-------- TEXTO EXTRAÍDO --------

O que há em comum entre uma tesoura, uma régua e um abridor de latas? Se hesitou na resposta, é provável que você seja um destro e, como tal, não perceba que o mundo não é feito para os canhotos. Os três objetos representam a hegemonia daqueles que têm mais habilidade com a mão direita. Ao tentar manuseá-los, o canhoto apenas reforça a imagem de desastrado, a mais comum das associações negativas que costuma provocar.
Caio Esteves/Folha Imagem [] Canhoto abre lata com utensílio para
destros
Ser canhoto é ter de se adaptar a uma realidade espelhada, que se
apresenta ao avesso, impondo um mundo invertido, ao contrário daquele
que seu cérebro considera natural. Não que essa adaptação seja sempre
difícil. Até entre os canhotos, a maioria, resignada, talvez não se dê
conta do esforço.
Seria exagero afirmar que o canhoto é estigmatizado como no tempo de
nossos avós. Mas os resquícios de uma época em que essa minoria não
tinha vez ainda estão presentes, para muito além daqueles três prosaicos
utensílios.
Sim, há uma discriminação contra o canhoto, ainda que involuntária
—e foi para chamar a atenção contra essa atitude que se comemorou,
em 13 de agosto, o Dia Internacional do Canhoto.
A expressão "internacional" mais indica um desejo do que descreve um
fato. No Brasil, por exemplo, só o mais militante dos canhotos terá se
lembrado da data. O Dia Internacional dos Canhotos (comemorado com
feiras de produtos para esse nicho de mercado e por competições
esportivas em que os destros ficaram de fora) é mais uma invenção dos
britânicos em prol da "categoria". A mais conhecida delas foi
estabelecer que os carros circulam do lado esquerdo da rua.
Essa iniciativa, como se sabe, não pegou na maior parte do mundo. Nem
teve como objetivo facilitar a vida dos canhotos. Acredita-se que o
hábito tenha tido origem no período medieval: cavaleiros seguravam o
escudo com a mão esquerda, para proteger o coração, e a lança com a
direita, fazendo com que eles trafegassem do lado esquerdo das estradas,
em caso de ataques.

-------- DADOS EXTRAÍDOS --------

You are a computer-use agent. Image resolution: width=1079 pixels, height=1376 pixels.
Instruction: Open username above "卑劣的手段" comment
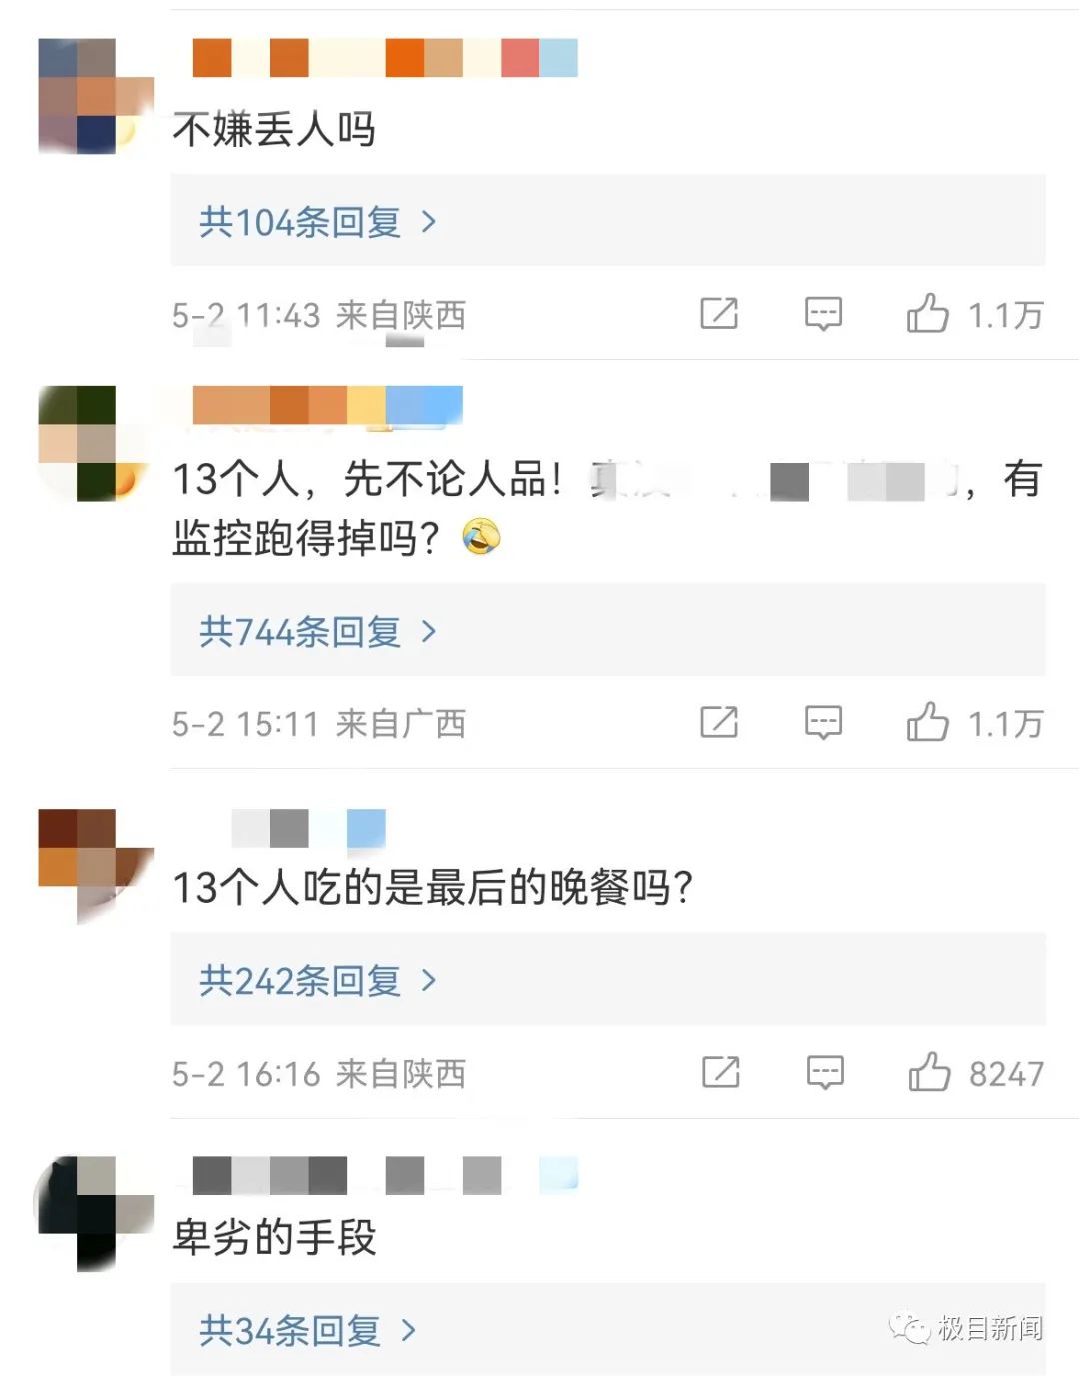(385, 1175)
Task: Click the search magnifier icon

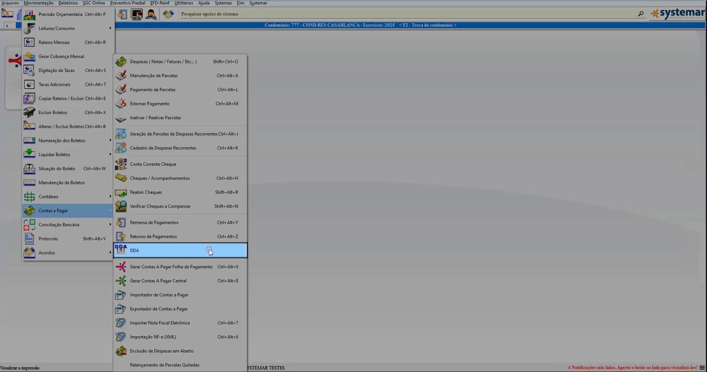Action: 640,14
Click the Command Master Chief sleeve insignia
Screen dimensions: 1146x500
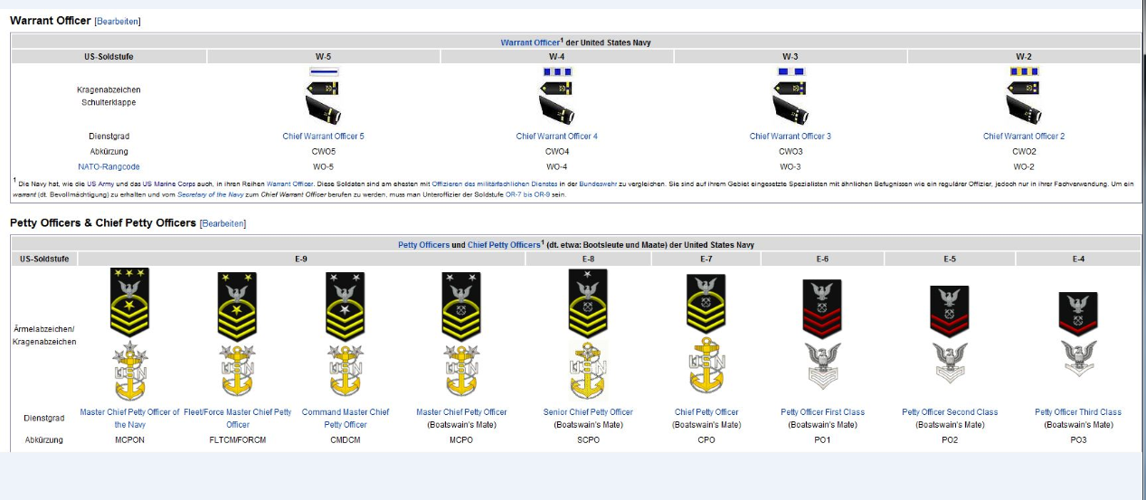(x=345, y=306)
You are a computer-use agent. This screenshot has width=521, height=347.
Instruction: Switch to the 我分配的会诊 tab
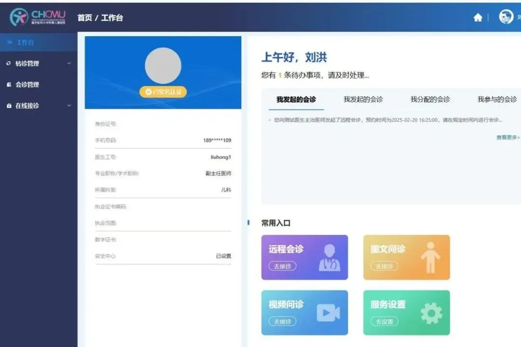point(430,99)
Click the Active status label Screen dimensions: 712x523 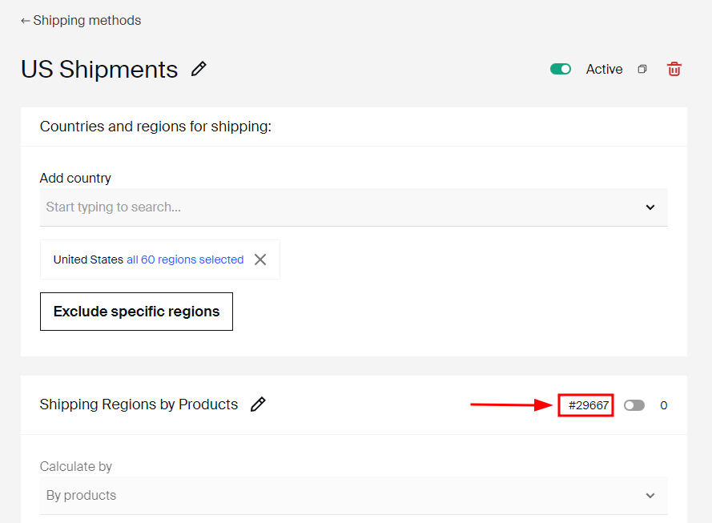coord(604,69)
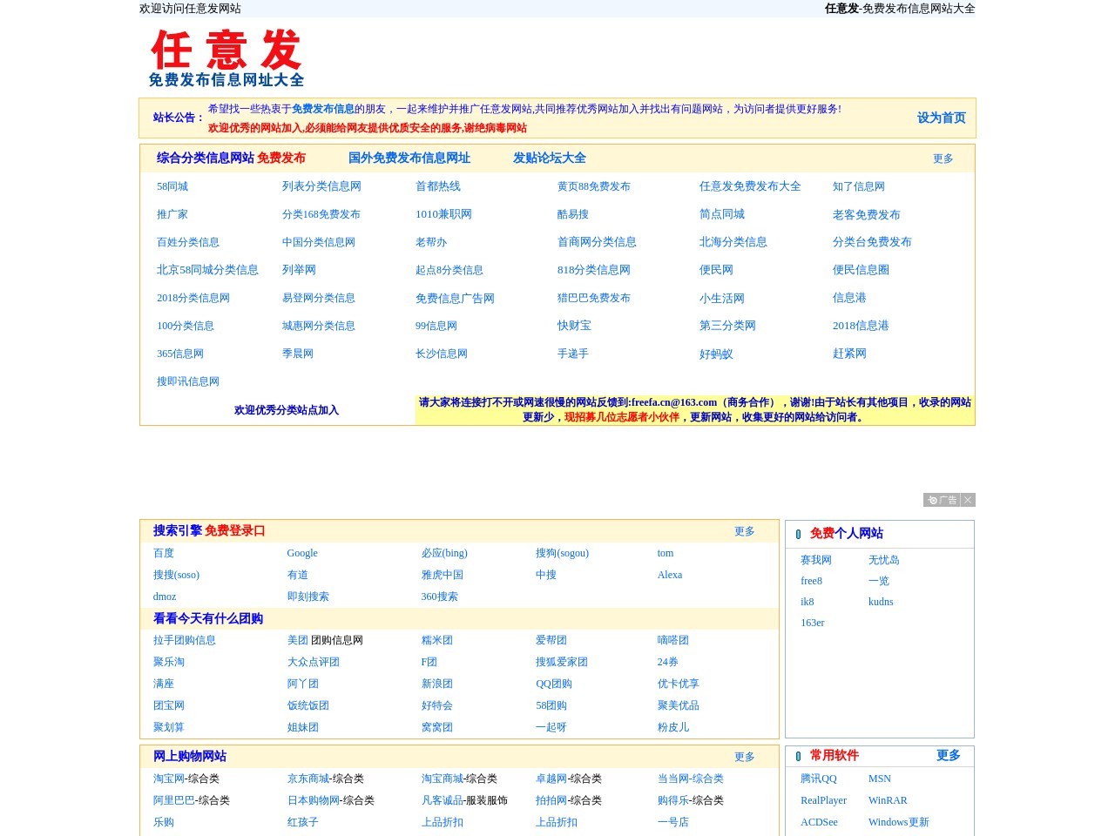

--------
-------- DADOS EXTRAÍDOS --------

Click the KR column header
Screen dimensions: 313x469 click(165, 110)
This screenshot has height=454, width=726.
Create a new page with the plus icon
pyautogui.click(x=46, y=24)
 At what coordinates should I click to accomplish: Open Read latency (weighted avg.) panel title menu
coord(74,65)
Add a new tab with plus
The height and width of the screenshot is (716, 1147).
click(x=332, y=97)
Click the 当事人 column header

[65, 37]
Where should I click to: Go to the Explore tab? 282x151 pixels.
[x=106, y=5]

--------

--- TAREFA ---
Resuma em duas frases o texto sobre os canhotos. Os dados não têm relação com o texto.

--- RESULTADO FINAL ---
Objetos comuns como a tesoura, a régua e o abridor de latas são feitos para destros, e o canhoto precisa se adaptar a um mundo invertido em relação ao que seu cérebro considera natural. Embora não seja estigmatizado como no tempo de nossos avós, o canhoto ainda sofre uma discriminação, mesmo que involuntária, e foi para chamar a atenção contra ela que se comemorou, em 13 de agosto, o Dia Internacional do Canhoto.